The Unemployment Compensation system will be offline from May 30 through June 7 to allow data to be moved from the old system to the new one. No new claims will be processed during this time, and some services will not be accessible during this time. Claimants who are eligible to file a bi-weekly claim from June 3-7 can file May 30 through June 2.

Beginning on June 8, claimants must file for benefits and initial claims at benefits.uc.pa.gov following the same schedule as before. There will no longer be paper forms available; claimants will be required to create a Keystone ID to log into the new UC system. Claimants will still be able to file by phone starting June 10.

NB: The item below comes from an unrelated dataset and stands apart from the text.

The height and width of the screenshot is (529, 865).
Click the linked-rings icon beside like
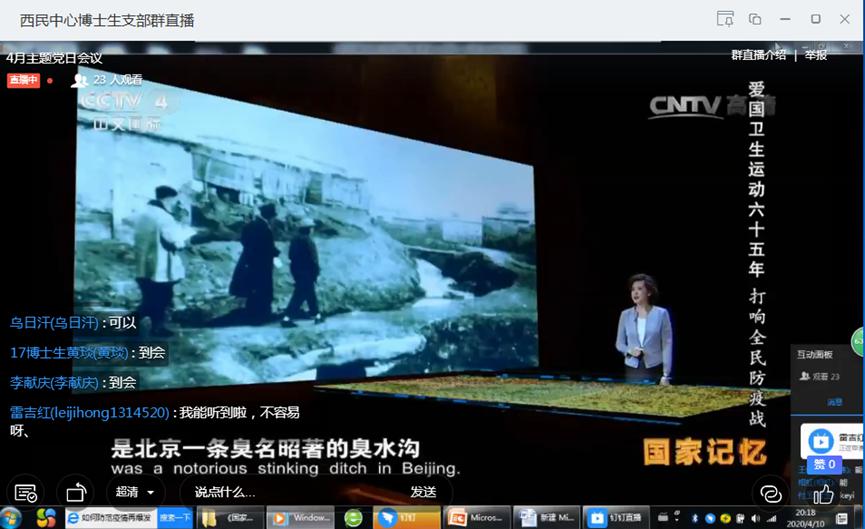[x=771, y=493]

More information is available on the Department of Labor and Industry’s FAQ page.

Work Search Requirement for Unemployment Benefits to Resume

The Department of Labor and Industry announced that work search requirements for individuals receiving unemployment benefits will restart the week of July 11, with individuals to begin certifying on July 18 that they have looked for work during the previous week.

As pandemic business closures rocked the job market last year, the department suspended the requirement that claimants actively search for work and register with the PA CareerLink database. In January, without legislative approval or input, the department then extended the suspension indefinitely.

With the pandemic easing and employers desperate for workers, the Senate Labor and Industry Committee approved legislation to reinstate the job search and CareerLink requirements earlier. The bill was sent to the full Senate for consideration.

First 2021 “Fish for Free Day” is May 30

Pennsylvania’s Fish for Free Days are scheduled for May 30 and July 4 this year. They allow residents and non-residents to fish on PA waterways with no fishing license, trout/salmon permit or Lake Erie permit required. All other fishing regulations still apply.

It’s a great opportunity for families to try their hand at a new outdoor activity. Learn about where to borrow fishing tackle, where the best fishing waters are, and more, here.

Tips for Safe Boating

This is National Safe Boating Week, time for some friendly reminders on how to have fun on the water this summer: wear a lifejacket, check the weather forecast, let someone know you’re heading out, and don’t drink and boat.

You can find everything you need to know about boating in PA, including boat titling/registering, boating basics, regulations, safety courses and more here.